The underlying problem is to disentangle style and content, or better yet, to let the user choose their preferred content and style at the same time. This is a challenging task that has inspired a wide variety of algorithms and architectures. The most prevalent methods in the literature use some variation of neural machine translation (NMT), which is a sequence-to-sequence model with an encoder-decoder architecture. This allows models to learn how to translate from one style to another by feeding the same data into the encoder and decoder, and by comparing their outputs.
NMT models can also be used to learn how to stylize images. This is a little less straightforward, as the models must be trained to both recognize the content and generate an appropriate style. Obtaining parallel training datasets for each desired style attribute is challenging, and model architectures need to be robust to variations in feature set size, image dimensions, and training data quality.
Deep learning architectures that excel at language modeling, such as dense convolutional neural networks (CNNs), make excellent candidates for tackling this task.
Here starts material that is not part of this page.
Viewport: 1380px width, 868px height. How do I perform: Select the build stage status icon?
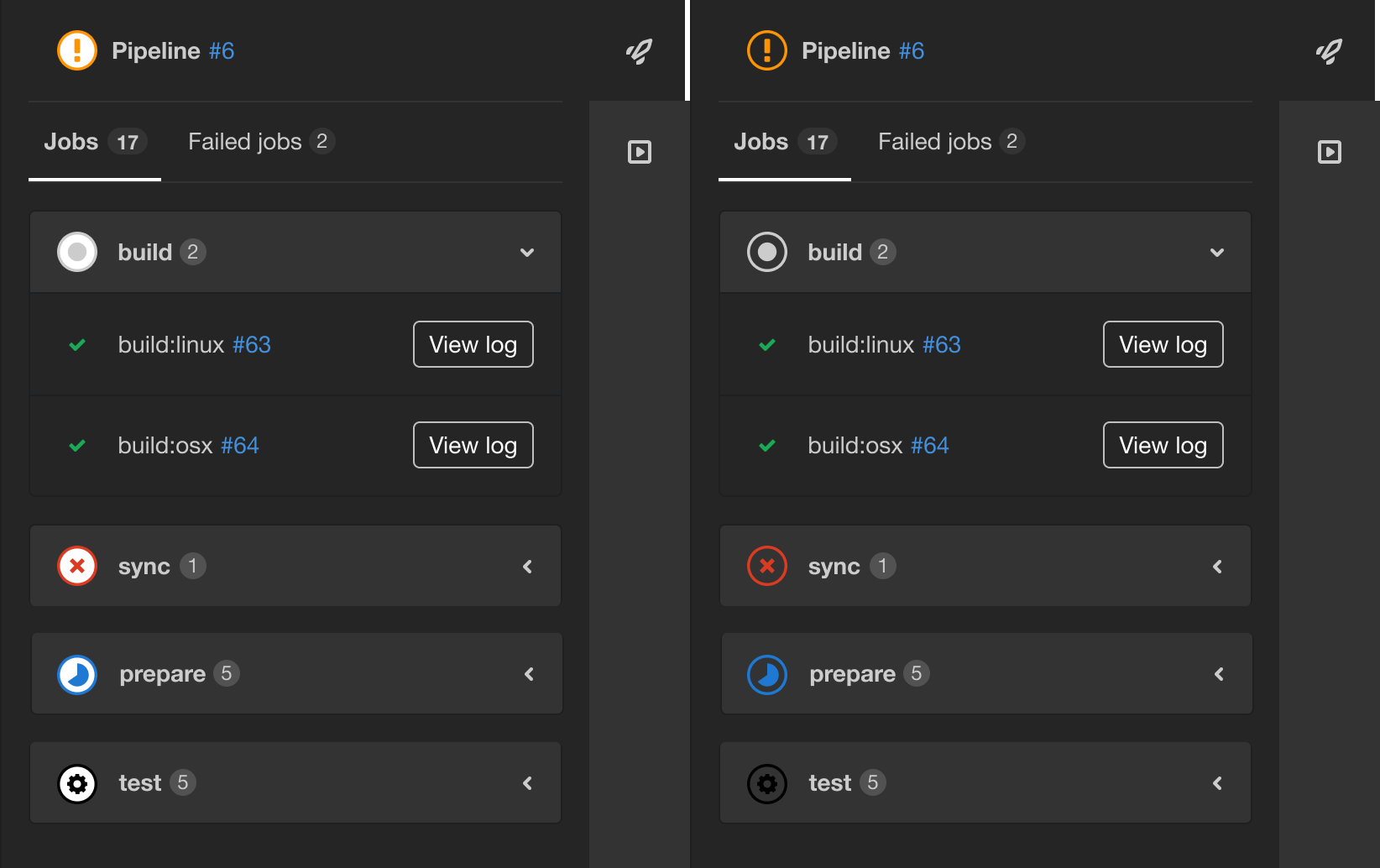77,252
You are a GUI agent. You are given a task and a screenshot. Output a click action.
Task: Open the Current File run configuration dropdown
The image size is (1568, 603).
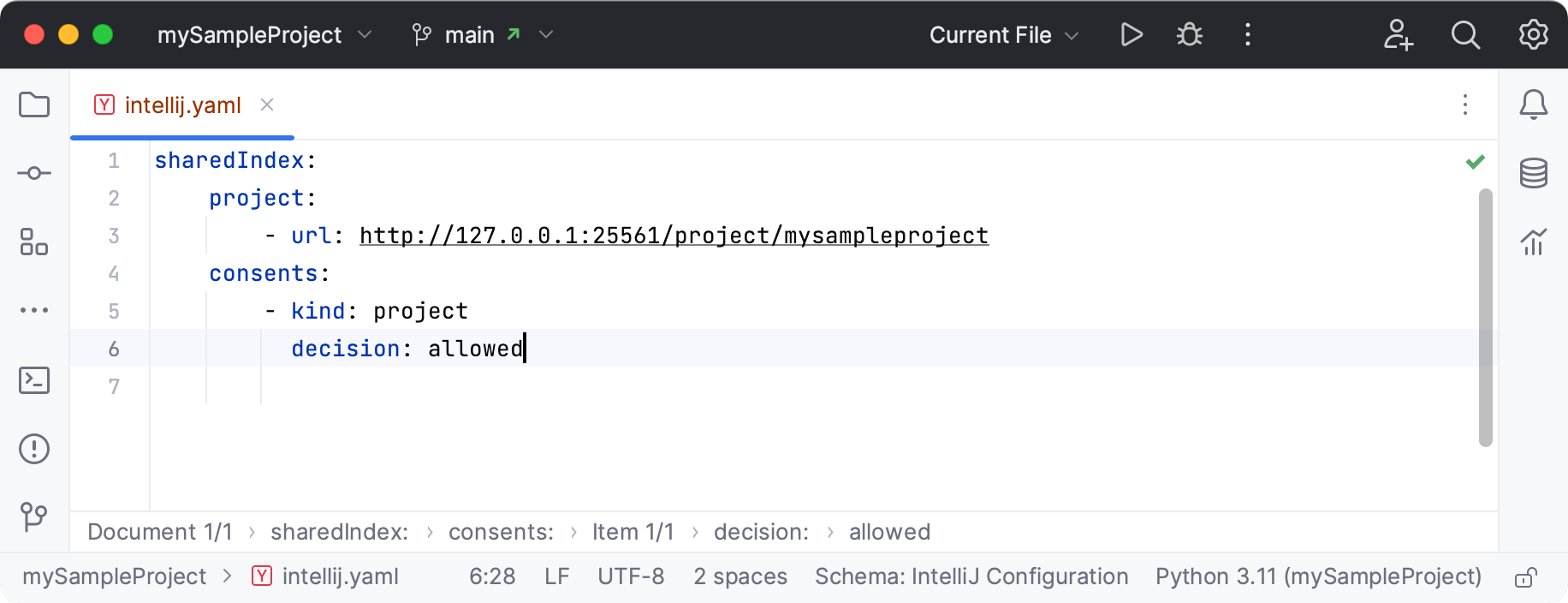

In fact, most TST approaches use variants of these models with different loss functions that measure differences between the features extracted by each layer in a network. The goal is to find a loss function that loses enough weight on the style attributes to produce a output that matches the target image.
In order to determine the best weighting for each style attribute, we must also consider the pixel similarities between the input and output images. This is done using a Gram matrix. A weighting for each style attribute is calculated as the sum of the squares of the coefficients in the corresponding row of the Gram matrix. In other words, if a feature map from the input image has a high coef., then the resulting image with that style will have a high coef.
Some of these style features may be quite subtle – for example, fractal patterns in nature, small brush strokes from a painter, or the emotion of a painting. Other features may be more prominent – for example, the shape of an object or its position in the frame. These are often captured by image classification layers.
As more games are developed on modern, compute-powerful GPUs, we expect to see new applications of this technology that will democratize artistic creation. For example, it’s likely that developers will build video game capabilities for players to apply their own personal styles to virtual worlds, which could broaden the appeal of gaming to a wider audience. At a recent press conference, Google announced Stadia, their cloud-powered gaming service, and demonstrated a gameplay feature that enables users to play in the style of any other artist.